One of my favorite sub-beats as a person who covers religion is writing about religion and music. I married a musician (and lived to tell the tale), played in bands myself for many years, and have spent most of my life steeped in music. Although I stopped playing years ago, writing about music as a spiritual or religious experience is an opportunity to fuse two of my biggest interests, so when the opportunity to do so comes along I will snap it up each time.
My latest for America magazine is an exploration of the music of Willie Nelson, who’s been part of the soundtrack of my life since I was in diapers. Here’s a snippet, and I hope you can find time to read — this one was a lot of fun to write. Willie will be 90 on April 29th of this year.
On that note, book #6 is in to my editor and I am EXHAUSTED. Writing one book in a pandemic was rough. Writing two was… I don’t recommend it. But I do look forward to seeing how people respond to this one when it comes out in a year or so. That’s the funny thing about the life cycle of a book. By the time you have to start promoting it you’ve almost forgotten you ever wrote the damn thing.
I’m seeing an uptick in the number of newsletters I get, both in terms of how often people send them out and how many people are starting them. Nonetheless, this still isn’t going to ever be more than an occasional thing for me; I just don’t have time to do it more than once a month at the very most. My day job in academia involves such an intense volume of constantly-arriving emails that subjecting people to what newsletters essentially are, which is even more email, feels hypocritical at best, a dirty deed at the worst. And it will remain free.

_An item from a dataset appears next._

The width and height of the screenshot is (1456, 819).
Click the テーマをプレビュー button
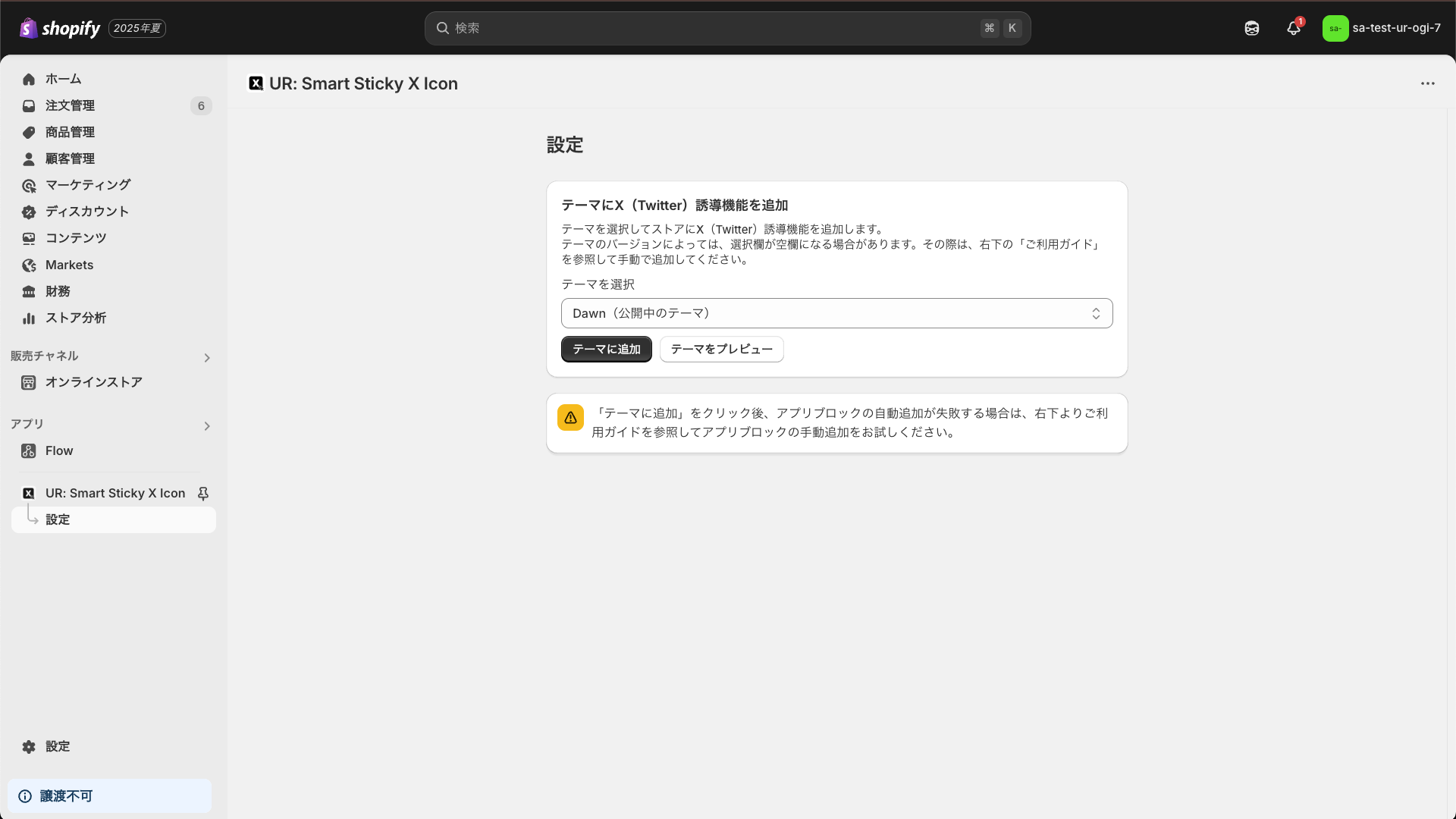721,350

And no, I’m not doing Substack Notes, whatever they are. The world doesn’t need another app where writers blather away. Enough of that. My focus right now is on A. grading my students’ essays and B. trying to remember how to be a person. I hope you are finding lots of time to do the latter yourself. Maybe you can put on Shotgun Willie and bake something delicious. That feels pretty human to me.
In 2006, Willie Nelson—author of some of America’s most beloved songs, noted marijuana enthusiast and rebel icon to musicians and music fans around the world—did something unexpected. He bought a church. Nelson, who was born in 1933 in the tiny town of Abbott, Tex., had learned that Abbott’s Methodist church, built in 1899, was in danger of closing because of dwindling attendance. At the celebration of the church’s rescue, Nelson told the assembled congregants and media that “[My] sister Bobbie and I have been going to this church since we were born,” and in honor of their musical childhood years, the siblings played a set of gospel songs.

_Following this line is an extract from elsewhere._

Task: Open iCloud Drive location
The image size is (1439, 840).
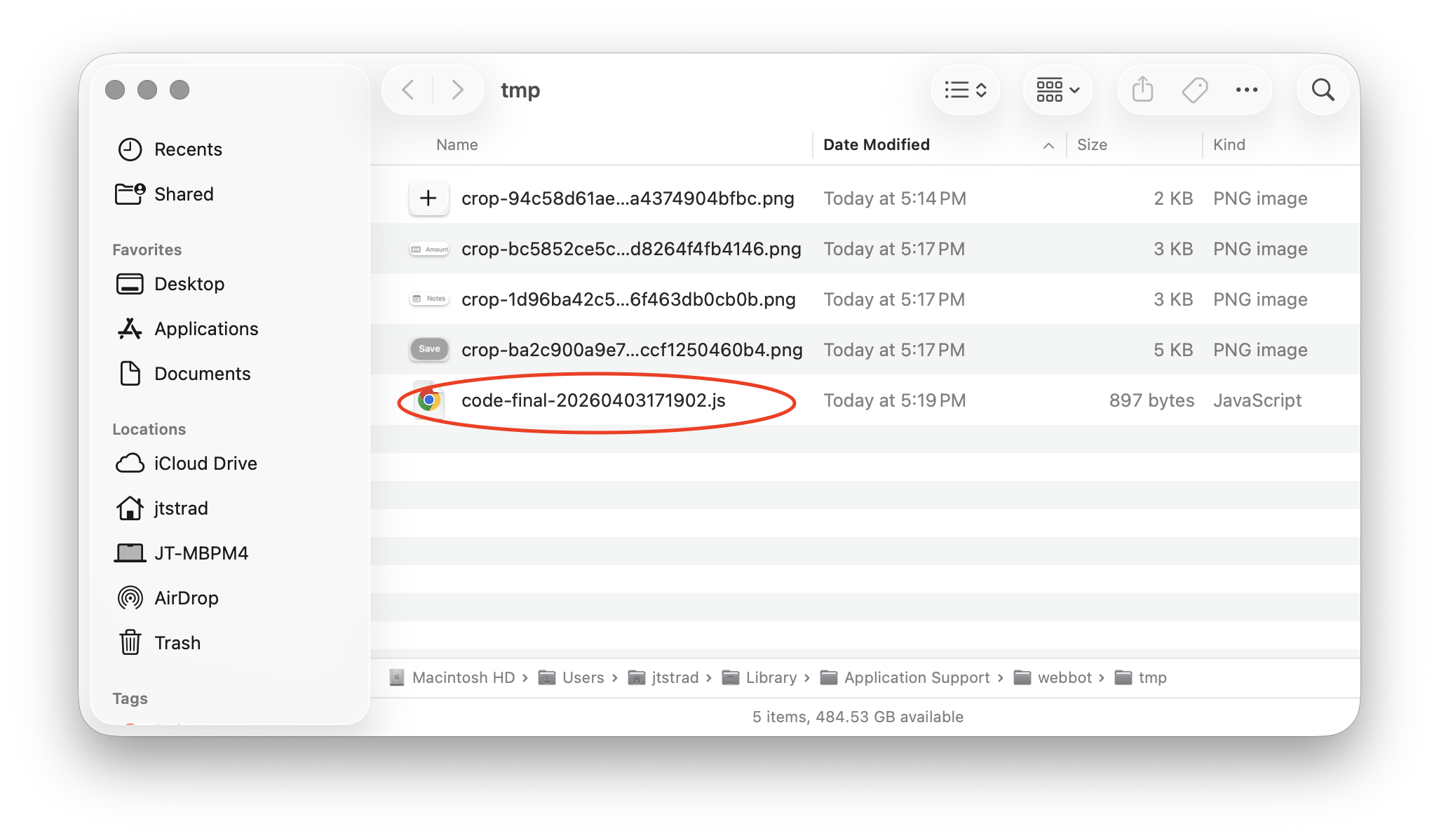Action: pos(205,463)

Willie Nelson might not be the first person who comes to mind when you think of a “Christian musician.” His trademark braids, beard and bandana, relics of his years as the co-founder of the Outlaw Country movement, aren’t a look you often see in church. His open defiance of the government on taxes and marijuana, and his idiosyncratic politics on everything from his support of L.G.B.T. priorities to the rights of American farmers, along with his four marriages, are also reasons why he does not fit neatly into country music’s often conformist environment. But Nelson, rebellious as he might be, has long talked about his admiration for the teachings of Jesus, and he continues to sing the gospel music of his childhood today. In fact, gospel music brought his family together during the Covid pandemic.